COMPITI DA SVOLGERE:
a: Rispondi a queste domande basandoti sull'estratto su Piacenza:
(i) In quale zona trascorse la giovinezza Giana Anguissola?
(ii) Qual è il titolo della sezione che precede il paragrafo che inizia con "Riprendiamo il nostro periplo"?
(iii) Oltre al microcosmo di San Raimondo e Beverora, quale altra parte della città viene indicata come mancante all'appello?
b: Traduci in inglese questa frase dell'estratto su Piacenza: "Riprendiamo il nostro periplo tra le borgate piacentine."

:: ESTRATTO SELEZIONATO

Piacenza, una storia per volta

La Piacenza del primo Novecento nelle descrizioni di Giana Anguissola

Ci affidiamo alla sensibile penna della scrittrice piacentina Giana Anguissola, che visse la sua giovinezza in zona San Raimondo e fu testimone attenta del costume memorialistico della Piacenza dei primi del ‘900

Le prime gite in automobile

Riprendiamo il nostro periplo tra le borgate piacentine. Manca all’appello tutto il variegato microcosmo di San Raimondo, Beverora e zone limitrofe, il “dorato” Centro storico e vie annesse con personaggi, situazioni, curiosità ed altro. Ma stavolta non iniziamo a spron battuto per immergerci nella città dei nostri bisnonni ma, come introduzione a questi complessi e diversificati argomenti, ci affidiamo alla sensibile “penna” della scrittrice piacentina Giana Anguissola che visse la sua giovinezza in zona San Raimondo e fu testimone attenta del costume memorialistico della Piacenza dei primi del ‘900. Con le sue annotazioni che abbiamo ampiamente sintetizzato, ci immetterà successivamente anche nel centro storico cittadino.

::::
:: DATI FORNITI

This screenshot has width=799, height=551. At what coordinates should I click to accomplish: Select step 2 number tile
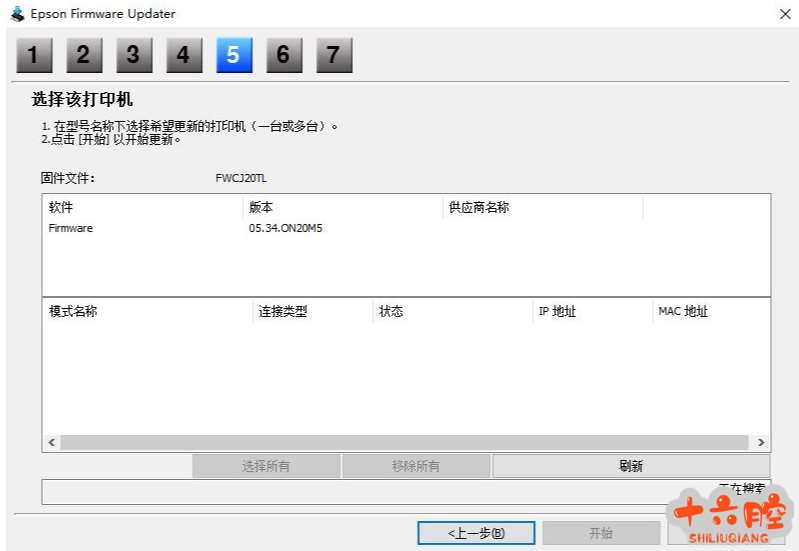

::::

RISULTATI PER COMPITO:
a:
(i) In zona San Raimondo.
(ii) "Le prime gite in automobile".
(iii) Il "dorato" Centro storico e le vie annesse.

b: We resume our tour of the neighborhoods of Piacenza.